__Work to complete__. The answer must be every line from the entries below that includes "Source".

----

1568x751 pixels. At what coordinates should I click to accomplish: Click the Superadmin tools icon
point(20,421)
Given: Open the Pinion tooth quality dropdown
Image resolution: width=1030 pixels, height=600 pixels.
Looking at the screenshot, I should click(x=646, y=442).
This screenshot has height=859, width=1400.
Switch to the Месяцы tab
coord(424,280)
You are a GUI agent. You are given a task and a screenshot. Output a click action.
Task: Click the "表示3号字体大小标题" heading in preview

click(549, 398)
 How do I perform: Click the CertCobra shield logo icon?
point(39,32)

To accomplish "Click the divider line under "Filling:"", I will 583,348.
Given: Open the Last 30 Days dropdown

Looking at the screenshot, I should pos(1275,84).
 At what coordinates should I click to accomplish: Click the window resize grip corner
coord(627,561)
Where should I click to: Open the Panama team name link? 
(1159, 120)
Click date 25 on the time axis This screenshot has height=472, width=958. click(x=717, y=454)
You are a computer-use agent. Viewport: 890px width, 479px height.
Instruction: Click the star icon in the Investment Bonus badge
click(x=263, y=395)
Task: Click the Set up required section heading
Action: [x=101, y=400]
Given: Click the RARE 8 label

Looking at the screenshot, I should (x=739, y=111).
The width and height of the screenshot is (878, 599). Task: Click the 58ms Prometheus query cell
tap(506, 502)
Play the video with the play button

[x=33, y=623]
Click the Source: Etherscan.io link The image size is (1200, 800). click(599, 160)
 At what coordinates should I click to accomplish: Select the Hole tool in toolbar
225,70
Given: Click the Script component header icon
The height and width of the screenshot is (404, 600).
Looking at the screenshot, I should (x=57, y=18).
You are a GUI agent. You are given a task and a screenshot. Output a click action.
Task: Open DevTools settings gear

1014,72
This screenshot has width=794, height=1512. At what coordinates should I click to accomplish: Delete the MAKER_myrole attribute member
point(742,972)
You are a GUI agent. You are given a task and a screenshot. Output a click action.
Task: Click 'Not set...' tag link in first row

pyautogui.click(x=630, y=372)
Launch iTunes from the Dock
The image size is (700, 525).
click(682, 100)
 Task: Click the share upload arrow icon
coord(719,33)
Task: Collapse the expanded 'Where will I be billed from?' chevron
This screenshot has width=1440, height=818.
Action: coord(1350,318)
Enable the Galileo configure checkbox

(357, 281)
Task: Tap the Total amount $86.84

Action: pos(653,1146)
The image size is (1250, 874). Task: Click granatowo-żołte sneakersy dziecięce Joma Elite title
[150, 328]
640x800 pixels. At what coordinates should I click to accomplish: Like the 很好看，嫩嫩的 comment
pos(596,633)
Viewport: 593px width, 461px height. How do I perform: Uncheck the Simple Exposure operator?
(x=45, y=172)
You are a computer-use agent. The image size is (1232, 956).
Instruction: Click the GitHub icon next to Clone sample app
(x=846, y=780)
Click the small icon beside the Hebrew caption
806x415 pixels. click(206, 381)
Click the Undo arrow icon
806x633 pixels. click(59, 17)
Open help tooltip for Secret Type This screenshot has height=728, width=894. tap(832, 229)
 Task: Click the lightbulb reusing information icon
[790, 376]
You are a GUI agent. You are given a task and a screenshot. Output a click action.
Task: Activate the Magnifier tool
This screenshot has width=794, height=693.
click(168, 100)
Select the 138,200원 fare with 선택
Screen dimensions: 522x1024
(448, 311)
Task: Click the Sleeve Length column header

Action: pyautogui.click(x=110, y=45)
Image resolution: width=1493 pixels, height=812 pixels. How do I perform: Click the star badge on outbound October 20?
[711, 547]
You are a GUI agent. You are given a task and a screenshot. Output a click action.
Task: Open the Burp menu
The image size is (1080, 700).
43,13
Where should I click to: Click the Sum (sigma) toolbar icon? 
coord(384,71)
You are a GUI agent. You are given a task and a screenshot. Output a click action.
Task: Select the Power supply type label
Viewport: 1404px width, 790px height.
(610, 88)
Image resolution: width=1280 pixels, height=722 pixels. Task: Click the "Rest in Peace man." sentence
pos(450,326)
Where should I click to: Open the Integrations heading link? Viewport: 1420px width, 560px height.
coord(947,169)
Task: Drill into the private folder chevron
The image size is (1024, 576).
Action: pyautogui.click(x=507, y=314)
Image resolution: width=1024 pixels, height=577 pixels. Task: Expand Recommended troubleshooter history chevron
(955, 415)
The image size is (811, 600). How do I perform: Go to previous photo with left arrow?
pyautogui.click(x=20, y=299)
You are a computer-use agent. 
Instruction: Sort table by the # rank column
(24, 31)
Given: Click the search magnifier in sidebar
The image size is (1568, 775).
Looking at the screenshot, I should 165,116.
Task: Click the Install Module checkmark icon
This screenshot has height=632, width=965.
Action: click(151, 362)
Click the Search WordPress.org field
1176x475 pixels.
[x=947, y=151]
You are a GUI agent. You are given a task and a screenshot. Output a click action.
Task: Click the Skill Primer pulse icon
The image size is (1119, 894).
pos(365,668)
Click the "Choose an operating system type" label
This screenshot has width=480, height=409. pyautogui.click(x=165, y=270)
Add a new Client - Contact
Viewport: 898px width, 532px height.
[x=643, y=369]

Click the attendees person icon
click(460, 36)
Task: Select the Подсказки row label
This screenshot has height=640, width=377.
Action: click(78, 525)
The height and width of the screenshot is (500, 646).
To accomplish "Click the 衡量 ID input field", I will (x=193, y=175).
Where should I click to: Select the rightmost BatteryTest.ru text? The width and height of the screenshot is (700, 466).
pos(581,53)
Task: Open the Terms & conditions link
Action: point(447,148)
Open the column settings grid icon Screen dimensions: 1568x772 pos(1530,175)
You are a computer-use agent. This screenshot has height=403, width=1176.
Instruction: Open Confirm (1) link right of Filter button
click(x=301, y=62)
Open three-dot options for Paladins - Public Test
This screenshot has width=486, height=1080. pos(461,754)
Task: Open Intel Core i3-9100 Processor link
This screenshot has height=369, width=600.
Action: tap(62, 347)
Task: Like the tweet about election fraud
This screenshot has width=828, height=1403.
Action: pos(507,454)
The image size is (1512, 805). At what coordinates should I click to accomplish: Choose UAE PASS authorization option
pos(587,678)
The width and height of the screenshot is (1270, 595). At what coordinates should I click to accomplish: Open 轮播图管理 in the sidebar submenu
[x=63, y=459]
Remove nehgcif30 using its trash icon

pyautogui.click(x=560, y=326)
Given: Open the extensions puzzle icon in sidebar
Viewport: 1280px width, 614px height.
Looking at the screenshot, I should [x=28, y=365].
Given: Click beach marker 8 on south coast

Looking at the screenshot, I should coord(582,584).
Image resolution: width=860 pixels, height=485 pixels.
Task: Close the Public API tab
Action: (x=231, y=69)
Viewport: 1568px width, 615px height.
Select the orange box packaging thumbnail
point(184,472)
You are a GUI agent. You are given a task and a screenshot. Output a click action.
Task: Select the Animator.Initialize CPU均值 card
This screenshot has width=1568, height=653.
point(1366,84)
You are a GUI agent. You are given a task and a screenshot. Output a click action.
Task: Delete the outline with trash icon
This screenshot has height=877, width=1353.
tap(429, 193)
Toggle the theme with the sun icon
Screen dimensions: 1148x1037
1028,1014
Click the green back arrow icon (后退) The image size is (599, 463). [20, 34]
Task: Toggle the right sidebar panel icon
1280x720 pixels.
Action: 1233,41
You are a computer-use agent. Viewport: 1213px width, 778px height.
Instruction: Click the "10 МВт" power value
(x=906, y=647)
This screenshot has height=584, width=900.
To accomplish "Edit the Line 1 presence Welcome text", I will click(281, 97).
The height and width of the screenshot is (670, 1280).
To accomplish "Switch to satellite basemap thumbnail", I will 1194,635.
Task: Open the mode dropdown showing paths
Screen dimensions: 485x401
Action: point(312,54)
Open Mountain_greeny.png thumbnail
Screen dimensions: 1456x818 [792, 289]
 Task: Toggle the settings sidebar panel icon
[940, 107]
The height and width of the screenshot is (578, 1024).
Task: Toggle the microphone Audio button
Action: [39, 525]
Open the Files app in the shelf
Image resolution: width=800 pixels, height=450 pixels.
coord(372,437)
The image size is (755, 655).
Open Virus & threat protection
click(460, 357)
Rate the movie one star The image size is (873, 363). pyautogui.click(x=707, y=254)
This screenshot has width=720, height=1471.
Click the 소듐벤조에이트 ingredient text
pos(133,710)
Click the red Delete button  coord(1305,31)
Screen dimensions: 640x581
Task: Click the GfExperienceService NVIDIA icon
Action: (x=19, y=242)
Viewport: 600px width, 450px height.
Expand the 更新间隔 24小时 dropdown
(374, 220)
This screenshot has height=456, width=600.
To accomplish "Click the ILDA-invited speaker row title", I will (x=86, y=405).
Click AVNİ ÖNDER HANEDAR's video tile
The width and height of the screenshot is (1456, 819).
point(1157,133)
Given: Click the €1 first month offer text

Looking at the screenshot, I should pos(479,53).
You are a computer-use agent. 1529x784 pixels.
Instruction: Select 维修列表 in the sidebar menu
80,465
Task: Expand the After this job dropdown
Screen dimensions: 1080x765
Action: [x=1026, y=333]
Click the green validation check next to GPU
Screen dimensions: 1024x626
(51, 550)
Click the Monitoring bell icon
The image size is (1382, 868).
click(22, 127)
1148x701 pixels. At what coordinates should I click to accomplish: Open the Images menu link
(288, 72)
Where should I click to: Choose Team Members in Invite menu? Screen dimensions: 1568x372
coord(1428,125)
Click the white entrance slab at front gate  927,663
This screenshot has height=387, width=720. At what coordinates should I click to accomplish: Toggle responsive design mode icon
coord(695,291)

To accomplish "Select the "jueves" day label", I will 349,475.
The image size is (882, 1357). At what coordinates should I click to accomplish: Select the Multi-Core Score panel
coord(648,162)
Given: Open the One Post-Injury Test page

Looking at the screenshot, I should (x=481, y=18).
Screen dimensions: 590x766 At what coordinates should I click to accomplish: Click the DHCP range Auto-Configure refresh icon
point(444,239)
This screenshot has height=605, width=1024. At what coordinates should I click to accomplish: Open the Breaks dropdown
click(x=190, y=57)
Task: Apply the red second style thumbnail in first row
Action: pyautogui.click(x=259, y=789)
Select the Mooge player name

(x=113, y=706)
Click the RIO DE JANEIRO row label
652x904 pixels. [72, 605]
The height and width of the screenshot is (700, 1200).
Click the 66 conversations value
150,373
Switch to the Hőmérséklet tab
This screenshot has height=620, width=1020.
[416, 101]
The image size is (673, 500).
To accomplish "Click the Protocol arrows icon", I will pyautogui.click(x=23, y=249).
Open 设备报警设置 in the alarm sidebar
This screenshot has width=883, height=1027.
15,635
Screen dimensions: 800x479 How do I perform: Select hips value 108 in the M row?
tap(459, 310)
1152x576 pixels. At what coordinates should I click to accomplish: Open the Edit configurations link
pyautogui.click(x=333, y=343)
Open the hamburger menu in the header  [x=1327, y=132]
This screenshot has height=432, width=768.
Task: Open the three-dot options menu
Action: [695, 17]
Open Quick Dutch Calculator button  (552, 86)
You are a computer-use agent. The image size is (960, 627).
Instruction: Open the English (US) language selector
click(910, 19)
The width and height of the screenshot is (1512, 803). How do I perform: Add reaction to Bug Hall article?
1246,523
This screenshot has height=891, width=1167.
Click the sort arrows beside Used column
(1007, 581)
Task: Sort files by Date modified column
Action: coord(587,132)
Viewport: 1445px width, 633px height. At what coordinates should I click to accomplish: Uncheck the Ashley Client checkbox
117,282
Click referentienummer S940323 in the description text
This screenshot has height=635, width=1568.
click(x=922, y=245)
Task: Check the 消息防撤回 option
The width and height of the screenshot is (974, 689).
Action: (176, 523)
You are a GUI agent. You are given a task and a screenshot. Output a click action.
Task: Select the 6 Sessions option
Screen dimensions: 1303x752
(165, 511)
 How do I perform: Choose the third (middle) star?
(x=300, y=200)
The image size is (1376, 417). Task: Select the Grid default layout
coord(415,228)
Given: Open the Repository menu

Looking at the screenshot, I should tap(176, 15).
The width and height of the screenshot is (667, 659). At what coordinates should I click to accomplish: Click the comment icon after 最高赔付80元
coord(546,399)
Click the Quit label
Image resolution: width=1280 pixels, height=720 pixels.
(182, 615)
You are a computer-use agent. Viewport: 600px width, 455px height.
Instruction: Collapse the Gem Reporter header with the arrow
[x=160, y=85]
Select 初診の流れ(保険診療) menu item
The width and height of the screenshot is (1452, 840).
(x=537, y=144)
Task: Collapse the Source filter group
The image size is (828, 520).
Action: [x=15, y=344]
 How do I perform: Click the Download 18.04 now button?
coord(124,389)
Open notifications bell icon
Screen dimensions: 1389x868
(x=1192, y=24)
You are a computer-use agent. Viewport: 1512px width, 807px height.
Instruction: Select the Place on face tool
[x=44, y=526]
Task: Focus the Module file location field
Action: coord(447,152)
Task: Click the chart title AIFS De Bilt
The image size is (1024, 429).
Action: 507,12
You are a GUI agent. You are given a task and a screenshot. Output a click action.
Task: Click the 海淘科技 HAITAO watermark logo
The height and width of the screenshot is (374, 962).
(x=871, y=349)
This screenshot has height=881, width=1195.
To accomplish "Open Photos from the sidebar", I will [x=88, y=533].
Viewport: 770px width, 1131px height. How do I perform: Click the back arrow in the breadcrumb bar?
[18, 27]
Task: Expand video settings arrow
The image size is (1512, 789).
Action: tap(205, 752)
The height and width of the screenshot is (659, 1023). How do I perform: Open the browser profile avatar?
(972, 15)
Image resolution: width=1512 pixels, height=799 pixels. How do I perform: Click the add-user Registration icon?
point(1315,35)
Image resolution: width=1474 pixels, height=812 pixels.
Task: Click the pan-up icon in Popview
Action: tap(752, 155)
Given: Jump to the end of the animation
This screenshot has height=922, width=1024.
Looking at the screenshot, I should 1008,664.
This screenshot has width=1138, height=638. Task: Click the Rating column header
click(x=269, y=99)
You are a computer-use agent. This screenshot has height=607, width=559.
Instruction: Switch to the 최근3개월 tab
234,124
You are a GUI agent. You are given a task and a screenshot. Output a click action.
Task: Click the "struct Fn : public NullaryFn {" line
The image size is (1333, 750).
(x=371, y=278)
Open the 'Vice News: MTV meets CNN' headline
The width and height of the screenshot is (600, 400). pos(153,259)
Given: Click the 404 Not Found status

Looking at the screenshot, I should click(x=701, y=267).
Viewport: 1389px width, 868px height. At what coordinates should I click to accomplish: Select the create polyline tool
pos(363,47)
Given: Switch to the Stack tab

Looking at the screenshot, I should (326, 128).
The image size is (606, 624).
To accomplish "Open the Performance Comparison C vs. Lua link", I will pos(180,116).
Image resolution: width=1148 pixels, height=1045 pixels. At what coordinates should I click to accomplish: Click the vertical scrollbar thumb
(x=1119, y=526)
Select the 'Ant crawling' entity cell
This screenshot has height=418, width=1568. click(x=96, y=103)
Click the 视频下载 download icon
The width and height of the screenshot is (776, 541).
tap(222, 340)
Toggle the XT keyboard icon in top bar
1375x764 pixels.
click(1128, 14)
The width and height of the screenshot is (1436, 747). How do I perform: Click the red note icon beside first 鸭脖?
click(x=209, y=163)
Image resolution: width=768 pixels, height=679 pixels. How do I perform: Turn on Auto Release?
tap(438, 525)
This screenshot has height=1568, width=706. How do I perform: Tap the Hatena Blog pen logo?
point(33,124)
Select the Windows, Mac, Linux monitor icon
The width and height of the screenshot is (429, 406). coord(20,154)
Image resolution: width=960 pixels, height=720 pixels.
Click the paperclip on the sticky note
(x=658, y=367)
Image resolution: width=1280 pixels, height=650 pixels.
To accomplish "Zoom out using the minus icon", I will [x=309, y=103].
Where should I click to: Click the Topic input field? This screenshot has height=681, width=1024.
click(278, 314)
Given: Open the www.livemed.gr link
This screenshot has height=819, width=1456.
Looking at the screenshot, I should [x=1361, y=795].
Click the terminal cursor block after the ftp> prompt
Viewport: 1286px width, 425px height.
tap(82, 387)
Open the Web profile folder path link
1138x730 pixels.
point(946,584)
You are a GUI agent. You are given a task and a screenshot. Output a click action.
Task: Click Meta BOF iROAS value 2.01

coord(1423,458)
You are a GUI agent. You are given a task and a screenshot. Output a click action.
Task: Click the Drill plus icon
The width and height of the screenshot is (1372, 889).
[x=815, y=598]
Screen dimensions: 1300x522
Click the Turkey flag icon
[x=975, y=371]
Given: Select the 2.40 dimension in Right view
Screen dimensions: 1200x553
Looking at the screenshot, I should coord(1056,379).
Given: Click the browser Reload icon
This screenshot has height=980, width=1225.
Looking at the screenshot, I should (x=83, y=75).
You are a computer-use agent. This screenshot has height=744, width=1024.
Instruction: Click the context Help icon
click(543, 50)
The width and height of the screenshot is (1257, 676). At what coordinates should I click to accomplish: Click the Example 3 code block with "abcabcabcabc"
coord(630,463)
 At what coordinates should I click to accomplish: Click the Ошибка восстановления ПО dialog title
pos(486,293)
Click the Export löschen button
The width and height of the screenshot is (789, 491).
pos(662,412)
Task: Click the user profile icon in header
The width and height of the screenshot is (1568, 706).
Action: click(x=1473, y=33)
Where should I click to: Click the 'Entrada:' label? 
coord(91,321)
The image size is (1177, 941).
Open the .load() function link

----

__Result below__.
Click the Source: Etherscan.io link The image size is (1200, 800). click(599, 160)
Task: Collapse the Source filter group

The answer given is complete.